* _What you need to do_
From the data, return each line holding the word "next".

(Items from a dataset)
***
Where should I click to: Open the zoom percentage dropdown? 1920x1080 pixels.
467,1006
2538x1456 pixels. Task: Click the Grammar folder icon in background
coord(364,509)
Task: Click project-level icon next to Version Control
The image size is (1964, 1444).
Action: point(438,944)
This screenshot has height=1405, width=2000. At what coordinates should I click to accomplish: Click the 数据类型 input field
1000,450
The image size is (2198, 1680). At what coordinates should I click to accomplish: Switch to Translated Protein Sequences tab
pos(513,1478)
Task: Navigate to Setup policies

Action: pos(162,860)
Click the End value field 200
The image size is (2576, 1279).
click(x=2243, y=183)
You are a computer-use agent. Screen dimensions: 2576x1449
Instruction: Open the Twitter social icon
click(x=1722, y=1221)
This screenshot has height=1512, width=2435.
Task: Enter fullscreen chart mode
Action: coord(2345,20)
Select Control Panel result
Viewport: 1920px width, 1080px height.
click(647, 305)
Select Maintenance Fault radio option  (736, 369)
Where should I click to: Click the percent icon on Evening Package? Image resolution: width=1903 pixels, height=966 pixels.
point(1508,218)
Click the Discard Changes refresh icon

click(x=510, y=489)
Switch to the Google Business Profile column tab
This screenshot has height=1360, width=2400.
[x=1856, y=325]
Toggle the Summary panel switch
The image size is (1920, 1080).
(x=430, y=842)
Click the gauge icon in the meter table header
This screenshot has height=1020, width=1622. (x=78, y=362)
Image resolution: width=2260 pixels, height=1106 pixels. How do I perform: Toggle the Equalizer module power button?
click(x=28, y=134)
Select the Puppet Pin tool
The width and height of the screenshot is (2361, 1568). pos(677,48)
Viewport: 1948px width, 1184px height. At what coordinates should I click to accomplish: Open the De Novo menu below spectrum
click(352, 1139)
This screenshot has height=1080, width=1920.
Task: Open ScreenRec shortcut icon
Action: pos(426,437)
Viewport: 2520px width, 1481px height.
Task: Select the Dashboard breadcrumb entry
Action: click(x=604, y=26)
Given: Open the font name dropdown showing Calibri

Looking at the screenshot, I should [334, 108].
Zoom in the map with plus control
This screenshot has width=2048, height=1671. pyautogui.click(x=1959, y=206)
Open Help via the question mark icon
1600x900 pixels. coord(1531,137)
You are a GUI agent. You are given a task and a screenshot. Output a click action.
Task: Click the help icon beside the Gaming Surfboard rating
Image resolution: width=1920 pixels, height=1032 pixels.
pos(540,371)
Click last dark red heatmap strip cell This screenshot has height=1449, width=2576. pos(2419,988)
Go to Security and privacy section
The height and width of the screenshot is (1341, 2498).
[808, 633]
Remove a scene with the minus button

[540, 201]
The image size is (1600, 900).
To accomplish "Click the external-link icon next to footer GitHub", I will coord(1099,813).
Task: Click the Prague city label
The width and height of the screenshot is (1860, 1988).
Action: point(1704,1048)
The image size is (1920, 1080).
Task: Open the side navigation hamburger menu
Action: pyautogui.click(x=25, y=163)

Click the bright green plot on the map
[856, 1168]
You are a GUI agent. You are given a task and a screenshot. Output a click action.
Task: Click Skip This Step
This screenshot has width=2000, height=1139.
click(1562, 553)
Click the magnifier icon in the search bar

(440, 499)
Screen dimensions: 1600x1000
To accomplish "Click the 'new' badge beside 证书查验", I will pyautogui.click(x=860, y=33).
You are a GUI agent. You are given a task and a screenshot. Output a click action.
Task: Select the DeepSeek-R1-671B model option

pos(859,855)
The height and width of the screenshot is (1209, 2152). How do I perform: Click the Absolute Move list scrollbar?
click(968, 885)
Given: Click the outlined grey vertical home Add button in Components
***
* _Answer below_
Task: Click project-level icon next to Version Control
To accomplish "Click the external-link icon next to footer GitHub", I will coord(1099,813).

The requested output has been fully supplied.